Sowjetische Frauen während des Zweiten Weltkriegs auf ARCHIVFOTOS
Einer der wichtigsten Leitsprüche des Krieges lautete: „Тыл – фронту” („Hinterland für die Front“). Frauen waren gezwungen, ihr gewohntes Leben hinter sich zu lassen und die Versorgung der Front zu übernehmen. Sie arbeiteten in den unterschiedlichsten Produktionsbereichen und waren auch an der Herstellung von Munition beteiligt.
In der Werkstatt eines Rüstungswerks. Stachanowka A. M. Marjaschina bei der Arbeit.
Sie nähten Uniformen für die Soldaten.
Warme Kleidung für die Front.
Auch typische Männerberufe mussten sie erlernen – auf dem Foto arbeiten Frauen in einer Eisengießerei.
Gießereiarbeiterinnen im Karl-Marx-Werk
Während die meisten Männer an der Front waren, mussten die Frauen zudem den gesamten Alltag alleine bewältigen. In den schweren Jahren der Leningrader Blockade kümmerten sie sich um die Brennholzbeschaffung.
Die schweren Tage der Belagerung. Brennholz sammeln.
Nachts hielten sie auf den Straßen der belagerten Stadt Wache.
Wachdienst auf den Straßen des belagerten Leningrads.
Sie lernten, Brandbomben zu löschen.
Nina Deewa, Marina Nikolskaja und Lisa Bystrowa tragen während einer praktischen Übung zur Bekämpfung von Brandbomben spezielle Hauben.
Einen unschätzbaren Beitrag leisteten natürlich Krankenschwestern und Sanitäterinnen, die unter Beschuss verwundete Soldaten direkt auf dem Schlachtfeld retteten.
Die Krankenschwester Nina Burakowa versorgt einen im Kampf verwundeten Soldaten und verbindet seine Wunden.
Frauen unterstützten die Armee nicht nur – sie kämpften auch selbst erfolgreich an der Front. Für sie wurden spezielle militärische Ausbildungskurse eingerichtet.
Kampftrainingskurse
Unter ihnen gab es berühmte Scharfschützinnen – Ljudmila Pawlitschenko gilt bis heute als die erfolgreichste Scharfschützin der Weltgeschichte.
Scharfschützin Ljudmila Pawlitschenko
Frauen waren auch erfolgreiche Pilotinnen, die der Luftwaffe der Wehrmacht große Angst einjagten. Auf dem Foto sind die Pilotinnen des 586. Jagdfliegerregiments Maria Kusnezowa (rechts), Jekaterina Budanowa (Mitte) und Lidija Litwjak (links) neben ihrem Flugzeug zu sehen.
Die Pilotinnen des 586. Frauen-Jagdfliegerregiments Maria Kusnezowa (rechts), Jekaterina Budanowa (Mitte) und Lidija Litwjak (links) neben ihrem Flugzeug.

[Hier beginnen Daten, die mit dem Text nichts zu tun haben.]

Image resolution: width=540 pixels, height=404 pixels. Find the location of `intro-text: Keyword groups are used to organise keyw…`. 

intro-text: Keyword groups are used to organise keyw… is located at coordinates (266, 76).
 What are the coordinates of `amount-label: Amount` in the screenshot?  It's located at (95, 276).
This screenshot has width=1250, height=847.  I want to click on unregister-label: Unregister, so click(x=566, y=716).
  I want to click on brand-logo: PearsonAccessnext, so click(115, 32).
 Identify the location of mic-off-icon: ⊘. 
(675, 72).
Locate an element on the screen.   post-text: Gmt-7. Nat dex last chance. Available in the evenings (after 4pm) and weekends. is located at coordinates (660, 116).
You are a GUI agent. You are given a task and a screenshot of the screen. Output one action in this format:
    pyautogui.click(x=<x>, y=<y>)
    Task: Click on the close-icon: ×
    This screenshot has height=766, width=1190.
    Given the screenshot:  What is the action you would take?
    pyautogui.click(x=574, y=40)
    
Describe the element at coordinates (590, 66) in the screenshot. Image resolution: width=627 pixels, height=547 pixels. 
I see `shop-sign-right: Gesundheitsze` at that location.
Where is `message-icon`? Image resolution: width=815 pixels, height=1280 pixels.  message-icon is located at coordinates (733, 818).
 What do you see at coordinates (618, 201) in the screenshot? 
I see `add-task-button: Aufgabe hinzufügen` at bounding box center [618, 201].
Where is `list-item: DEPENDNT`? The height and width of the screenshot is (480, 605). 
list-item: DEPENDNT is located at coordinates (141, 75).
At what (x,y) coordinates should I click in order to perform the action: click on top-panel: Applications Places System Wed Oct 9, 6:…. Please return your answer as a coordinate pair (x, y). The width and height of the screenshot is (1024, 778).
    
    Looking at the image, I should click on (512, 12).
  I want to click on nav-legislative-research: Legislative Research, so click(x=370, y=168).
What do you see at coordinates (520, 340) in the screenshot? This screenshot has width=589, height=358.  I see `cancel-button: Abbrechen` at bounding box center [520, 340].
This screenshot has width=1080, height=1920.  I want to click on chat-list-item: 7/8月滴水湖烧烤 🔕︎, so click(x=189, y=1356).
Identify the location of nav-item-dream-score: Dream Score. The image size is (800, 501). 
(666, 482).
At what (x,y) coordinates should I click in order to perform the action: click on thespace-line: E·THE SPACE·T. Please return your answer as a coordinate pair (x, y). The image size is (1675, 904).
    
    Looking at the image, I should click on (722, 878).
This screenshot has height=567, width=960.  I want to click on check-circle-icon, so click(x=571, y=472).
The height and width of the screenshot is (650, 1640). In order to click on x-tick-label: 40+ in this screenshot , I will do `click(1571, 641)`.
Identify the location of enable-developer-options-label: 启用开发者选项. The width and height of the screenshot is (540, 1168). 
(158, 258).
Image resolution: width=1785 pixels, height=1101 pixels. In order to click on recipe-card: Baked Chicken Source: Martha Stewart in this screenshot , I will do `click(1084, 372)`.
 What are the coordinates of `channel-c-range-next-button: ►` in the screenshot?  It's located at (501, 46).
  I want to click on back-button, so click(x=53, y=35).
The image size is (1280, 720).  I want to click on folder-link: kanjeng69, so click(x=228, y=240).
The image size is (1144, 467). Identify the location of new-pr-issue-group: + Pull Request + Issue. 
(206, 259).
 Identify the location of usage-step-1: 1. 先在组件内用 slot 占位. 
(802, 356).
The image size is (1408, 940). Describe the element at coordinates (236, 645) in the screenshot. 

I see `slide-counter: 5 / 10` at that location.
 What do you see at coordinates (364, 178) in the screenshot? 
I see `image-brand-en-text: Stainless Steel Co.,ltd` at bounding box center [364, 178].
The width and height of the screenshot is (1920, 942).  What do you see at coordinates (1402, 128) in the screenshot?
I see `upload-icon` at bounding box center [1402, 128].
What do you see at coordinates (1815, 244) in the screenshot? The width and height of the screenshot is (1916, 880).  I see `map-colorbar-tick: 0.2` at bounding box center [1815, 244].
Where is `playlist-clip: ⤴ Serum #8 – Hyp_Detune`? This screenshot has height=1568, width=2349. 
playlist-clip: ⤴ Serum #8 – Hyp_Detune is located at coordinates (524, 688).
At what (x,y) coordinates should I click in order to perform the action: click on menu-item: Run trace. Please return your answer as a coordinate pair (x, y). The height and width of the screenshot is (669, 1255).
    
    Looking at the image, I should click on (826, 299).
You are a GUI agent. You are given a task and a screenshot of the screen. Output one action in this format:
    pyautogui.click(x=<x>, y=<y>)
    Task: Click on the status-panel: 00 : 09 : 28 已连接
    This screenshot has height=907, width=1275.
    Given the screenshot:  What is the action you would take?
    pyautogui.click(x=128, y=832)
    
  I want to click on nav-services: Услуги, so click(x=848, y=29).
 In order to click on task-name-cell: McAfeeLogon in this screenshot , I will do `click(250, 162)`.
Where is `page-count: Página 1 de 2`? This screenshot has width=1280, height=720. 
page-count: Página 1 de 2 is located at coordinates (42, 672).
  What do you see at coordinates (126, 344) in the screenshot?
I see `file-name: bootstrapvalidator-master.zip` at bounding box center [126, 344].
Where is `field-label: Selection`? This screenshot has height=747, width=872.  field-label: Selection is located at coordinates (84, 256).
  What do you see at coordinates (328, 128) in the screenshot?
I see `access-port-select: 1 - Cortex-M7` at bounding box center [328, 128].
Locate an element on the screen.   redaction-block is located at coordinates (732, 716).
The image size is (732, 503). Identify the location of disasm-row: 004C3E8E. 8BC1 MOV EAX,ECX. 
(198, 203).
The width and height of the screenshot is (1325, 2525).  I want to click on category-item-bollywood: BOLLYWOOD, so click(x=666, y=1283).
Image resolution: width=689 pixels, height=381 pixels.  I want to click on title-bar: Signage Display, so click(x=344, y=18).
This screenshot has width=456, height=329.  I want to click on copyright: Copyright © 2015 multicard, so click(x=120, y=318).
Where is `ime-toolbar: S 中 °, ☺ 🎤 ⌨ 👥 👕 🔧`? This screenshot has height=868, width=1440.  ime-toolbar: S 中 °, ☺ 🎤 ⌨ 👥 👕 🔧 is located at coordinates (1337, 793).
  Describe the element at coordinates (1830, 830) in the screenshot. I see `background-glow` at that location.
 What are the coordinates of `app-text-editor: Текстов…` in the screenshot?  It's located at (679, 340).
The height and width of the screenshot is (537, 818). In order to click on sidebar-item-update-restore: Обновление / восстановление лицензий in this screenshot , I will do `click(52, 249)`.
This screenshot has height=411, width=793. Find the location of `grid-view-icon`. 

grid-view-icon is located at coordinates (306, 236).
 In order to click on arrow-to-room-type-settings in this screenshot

Auch Panzerfahrerinnen gab es unter ihnen. Auf dem Foto: Alexandra Samusenko, Teilnehmerin der Schlacht am Kursker Bogen und Kommandeurin eines T-34-Panzerzuges.
Alexandra Samusenko, Teilnehmerin der Schlacht am Kursker Bogen und Kommandeurin eines T-34-Panzerzuges.
Seltene Momente der Ruhe und Erholung: Pilotinnen des 46. Garde-Nachtbombenregiments vor einer Erdhütte an der Frontlinie.
Pilotinnen des 46. Garde-Nachtbombenregiments vor einer Erdhütte an der Frontlinie.
Viele Frauen kämpften auch in den Reihen der Partisanen – auf dem Foto eskortieren sie beispielsweise allein gefangene Nationalsozialisten.
Frauen eskortieren gefangene Nazis. Die Niederlage der Deutschen bei Moskau.
Viele dieser „Kampfgefährtinnen“ erreichten gemeinsam mit den sowjetischen Truppen schließlich Berlin.
„Die Herrin des kriegsgebeutelten Berlins“
Über diese „Kampfgefährtinnen“ drehte das sowjetische Kino zahlreiche Filme, und Frontschriftsteller besangen ihre Heldentaten in ihren Werken.